Required action: In the records below, one line contains "Image resolution: width=1500". Print that line and every line after it exactly, down to the final one.

■ ■ ■ ■ ■

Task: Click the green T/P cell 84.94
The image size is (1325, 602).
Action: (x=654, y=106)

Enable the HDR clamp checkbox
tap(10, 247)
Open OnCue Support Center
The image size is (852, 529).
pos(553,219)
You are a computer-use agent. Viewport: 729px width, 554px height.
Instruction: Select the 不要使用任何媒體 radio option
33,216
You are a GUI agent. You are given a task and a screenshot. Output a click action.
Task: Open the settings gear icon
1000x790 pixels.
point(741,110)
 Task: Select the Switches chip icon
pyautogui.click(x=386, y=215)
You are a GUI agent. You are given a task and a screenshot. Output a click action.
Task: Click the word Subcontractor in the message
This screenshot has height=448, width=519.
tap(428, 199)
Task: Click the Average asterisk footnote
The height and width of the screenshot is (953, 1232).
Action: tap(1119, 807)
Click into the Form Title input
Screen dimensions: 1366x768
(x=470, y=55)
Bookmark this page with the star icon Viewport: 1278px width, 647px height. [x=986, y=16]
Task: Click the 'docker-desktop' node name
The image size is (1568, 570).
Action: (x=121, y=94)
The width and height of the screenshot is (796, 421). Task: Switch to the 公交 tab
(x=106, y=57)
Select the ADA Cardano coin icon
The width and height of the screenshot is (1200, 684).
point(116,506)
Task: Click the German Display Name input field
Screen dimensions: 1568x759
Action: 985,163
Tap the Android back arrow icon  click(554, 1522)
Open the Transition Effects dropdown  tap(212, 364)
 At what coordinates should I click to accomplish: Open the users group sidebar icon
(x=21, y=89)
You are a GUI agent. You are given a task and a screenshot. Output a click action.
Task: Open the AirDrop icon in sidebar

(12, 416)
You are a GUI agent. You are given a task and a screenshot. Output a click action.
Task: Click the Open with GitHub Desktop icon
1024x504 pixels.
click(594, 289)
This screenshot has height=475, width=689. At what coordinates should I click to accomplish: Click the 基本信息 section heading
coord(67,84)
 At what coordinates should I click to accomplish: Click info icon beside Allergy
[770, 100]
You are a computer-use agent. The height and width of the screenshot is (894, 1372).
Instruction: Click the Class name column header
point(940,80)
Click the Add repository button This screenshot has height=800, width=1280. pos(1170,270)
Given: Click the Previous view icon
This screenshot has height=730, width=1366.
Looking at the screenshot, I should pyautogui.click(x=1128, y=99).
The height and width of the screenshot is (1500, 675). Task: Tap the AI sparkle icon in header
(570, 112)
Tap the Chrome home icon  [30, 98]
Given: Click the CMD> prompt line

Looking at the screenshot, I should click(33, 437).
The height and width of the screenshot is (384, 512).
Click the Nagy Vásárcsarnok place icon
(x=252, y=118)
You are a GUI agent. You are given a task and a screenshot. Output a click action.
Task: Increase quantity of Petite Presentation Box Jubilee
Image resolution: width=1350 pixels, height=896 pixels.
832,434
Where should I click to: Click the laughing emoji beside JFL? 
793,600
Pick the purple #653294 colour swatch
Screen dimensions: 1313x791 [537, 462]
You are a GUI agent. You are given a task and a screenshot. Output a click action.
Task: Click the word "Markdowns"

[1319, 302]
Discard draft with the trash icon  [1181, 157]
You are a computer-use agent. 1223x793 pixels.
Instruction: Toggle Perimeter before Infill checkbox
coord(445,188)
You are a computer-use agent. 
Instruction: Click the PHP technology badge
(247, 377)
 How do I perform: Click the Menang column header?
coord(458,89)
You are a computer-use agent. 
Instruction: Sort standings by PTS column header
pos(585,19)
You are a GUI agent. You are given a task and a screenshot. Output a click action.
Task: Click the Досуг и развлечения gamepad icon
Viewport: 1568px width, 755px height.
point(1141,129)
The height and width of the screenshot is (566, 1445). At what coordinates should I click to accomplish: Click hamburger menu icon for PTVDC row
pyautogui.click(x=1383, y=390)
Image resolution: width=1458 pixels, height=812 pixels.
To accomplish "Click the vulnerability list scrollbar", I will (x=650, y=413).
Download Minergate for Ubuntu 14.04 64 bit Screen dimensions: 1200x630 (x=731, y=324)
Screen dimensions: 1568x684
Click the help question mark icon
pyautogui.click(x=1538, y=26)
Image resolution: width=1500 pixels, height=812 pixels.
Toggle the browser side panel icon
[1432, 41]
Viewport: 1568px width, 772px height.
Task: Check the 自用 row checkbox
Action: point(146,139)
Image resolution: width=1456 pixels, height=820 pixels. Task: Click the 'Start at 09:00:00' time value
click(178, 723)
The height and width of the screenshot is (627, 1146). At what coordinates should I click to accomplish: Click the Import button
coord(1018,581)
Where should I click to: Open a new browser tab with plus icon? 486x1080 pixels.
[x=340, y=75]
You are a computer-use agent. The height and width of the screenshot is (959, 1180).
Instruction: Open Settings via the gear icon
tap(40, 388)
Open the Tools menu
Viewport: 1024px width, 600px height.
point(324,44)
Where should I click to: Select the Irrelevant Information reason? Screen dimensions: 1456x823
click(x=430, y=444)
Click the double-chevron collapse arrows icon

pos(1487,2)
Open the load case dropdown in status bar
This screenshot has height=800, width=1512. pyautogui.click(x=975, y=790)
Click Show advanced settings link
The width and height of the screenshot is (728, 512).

■ ■ ■ ■ ■

Final answer:
Image resolution: width=1500 pixels, height=812 pixels.
Toggle the browser side panel icon
[1432, 41]
Viewport: 1568px width, 772px height.
Task: Check the 自用 row checkbox
Action: point(146,139)
Image resolution: width=1456 pixels, height=820 pixels. Task: Click the 'Start at 09:00:00' time value
click(178, 723)
The height and width of the screenshot is (627, 1146). At what coordinates should I click to accomplish: Click the Import button
coord(1018,581)
Where should I click to: Open a new browser tab with plus icon? 486x1080 pixels.
[x=340, y=75]
You are a computer-use agent. The height and width of the screenshot is (959, 1180).
Instruction: Open Settings via the gear icon
tap(40, 388)
Open the Tools menu
Viewport: 1024px width, 600px height.
point(324,44)
Where should I click to: Select the Irrelevant Information reason? Screen dimensions: 1456x823
click(x=430, y=444)
Click the double-chevron collapse arrows icon

pos(1487,2)
Open the load case dropdown in status bar
This screenshot has height=800, width=1512. pyautogui.click(x=975, y=790)
Click Show advanced settings link
The width and height of the screenshot is (728, 512).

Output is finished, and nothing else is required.